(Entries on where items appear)
★ ★ ★ ★
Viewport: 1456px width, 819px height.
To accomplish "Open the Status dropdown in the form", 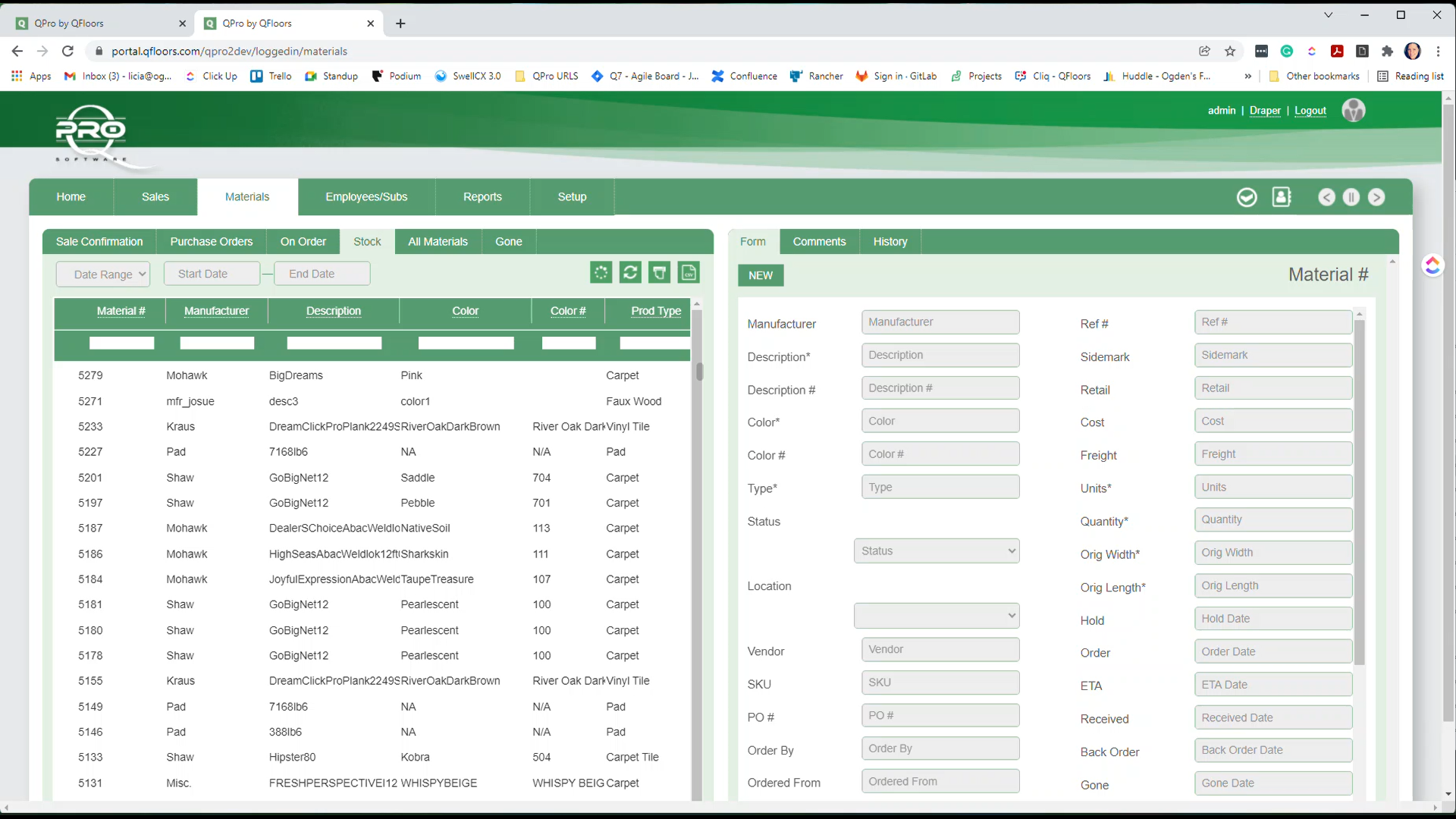I will click(937, 551).
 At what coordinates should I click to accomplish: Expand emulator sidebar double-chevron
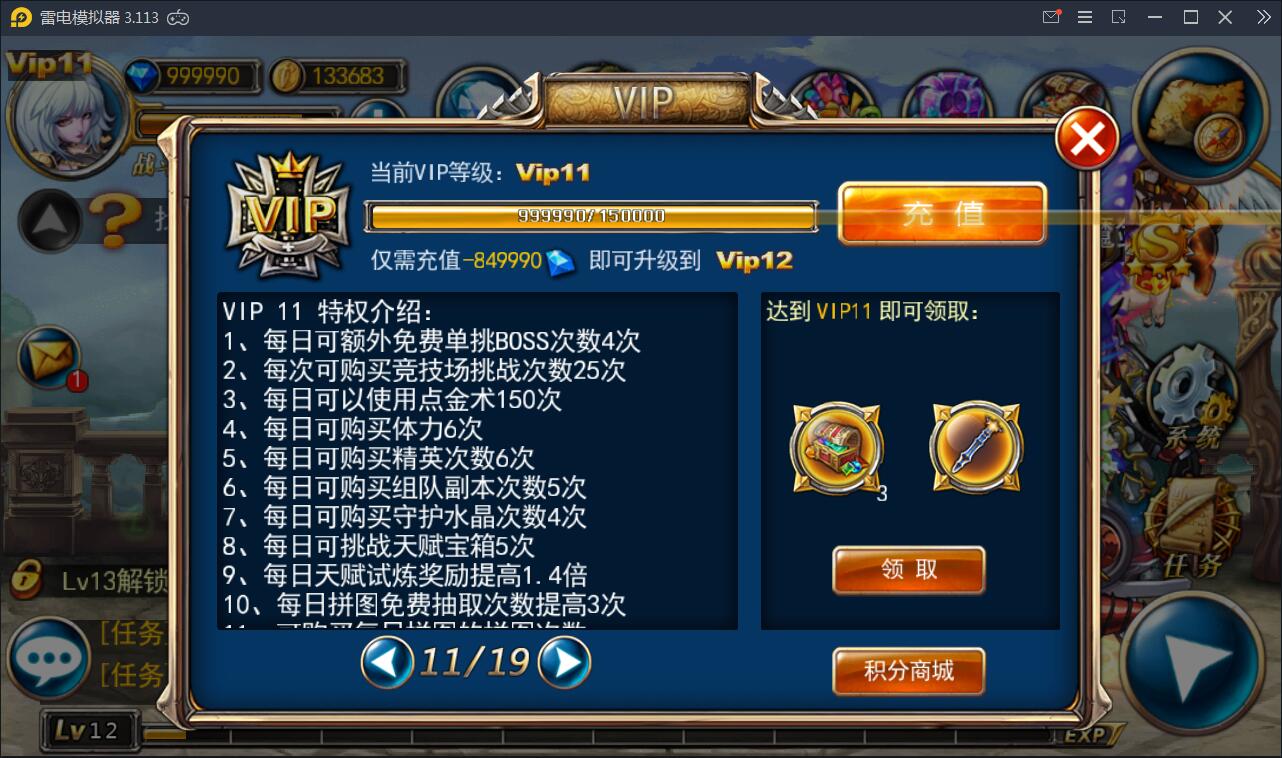[x=1264, y=17]
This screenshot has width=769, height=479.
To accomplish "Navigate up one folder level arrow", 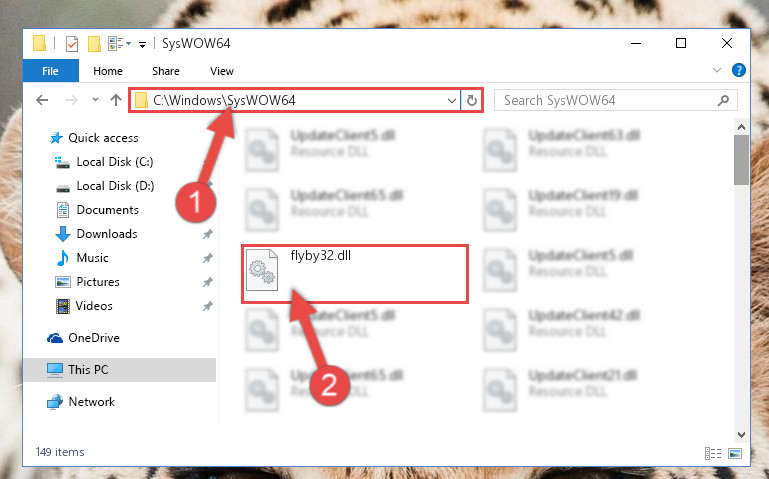I will pos(116,101).
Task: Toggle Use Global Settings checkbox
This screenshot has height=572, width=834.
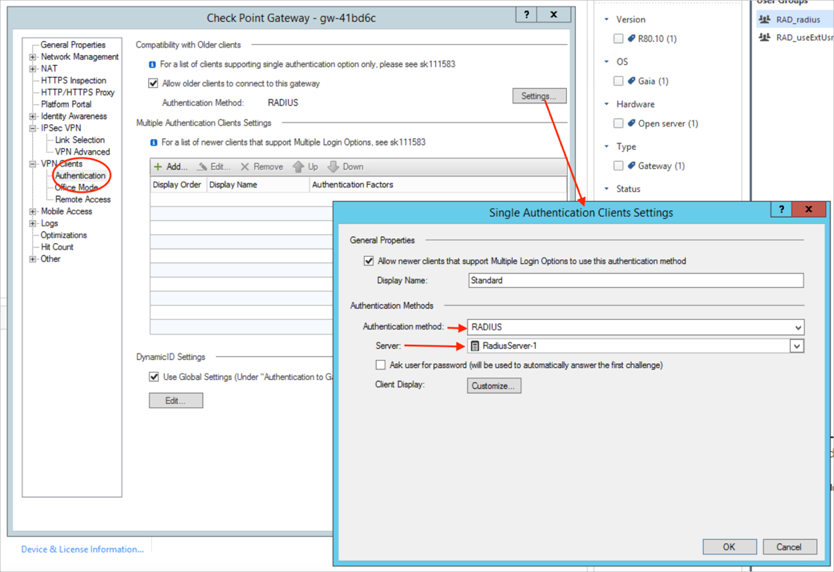Action: click(154, 377)
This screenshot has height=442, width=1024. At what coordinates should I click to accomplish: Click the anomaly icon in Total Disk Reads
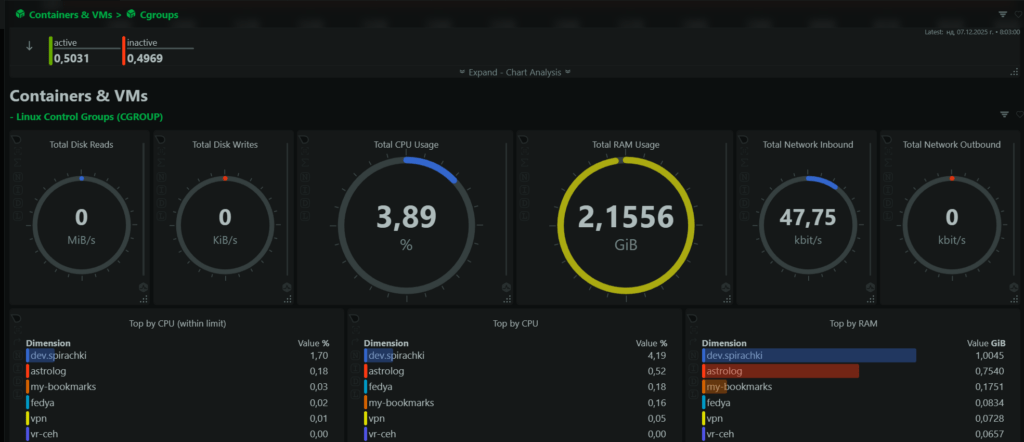coord(145,287)
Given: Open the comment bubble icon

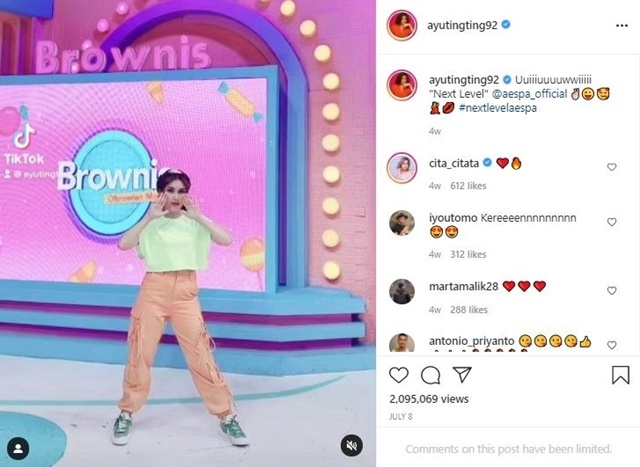Looking at the screenshot, I should coord(430,375).
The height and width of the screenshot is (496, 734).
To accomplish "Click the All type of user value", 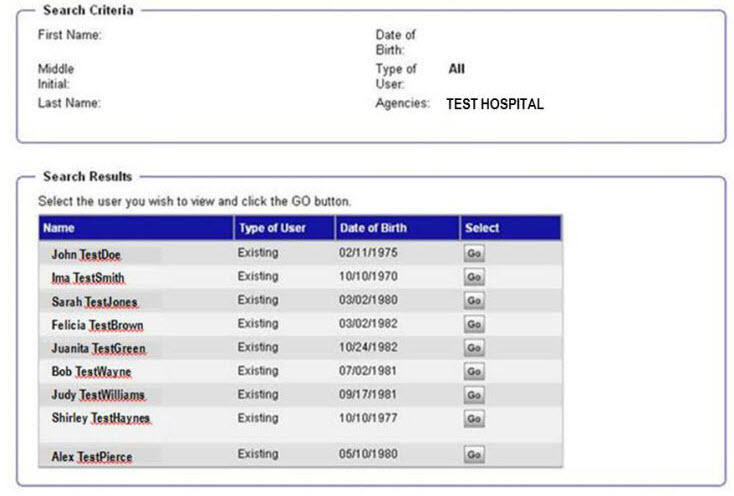I will pyautogui.click(x=456, y=69).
★ ★ ★ ★
● **Exercise**:
Can you render the entries between the lines holding "Task: Toggle Use Global Settings checkbox" and "Looking at the", inclusive, as a two-column CSV with the headers input and output? Give one row per entry, put each field in quotation marks, turn line breaks into spaces, and leave the pictures out.

● **Right answer**:
input,output
"Task: Toggle Use Global Settings checkbox This screenshot has height=572, width=834.","Action: click(154, 377)"
"This screenshot has height=442, width=1024. At what coordinates should I click to accomplish: Click the anomaly icon in Total Disk Reads","coord(145,287)"
"Given: Open the comment bubble icon","Looking at the screenshot, I should coord(430,375)."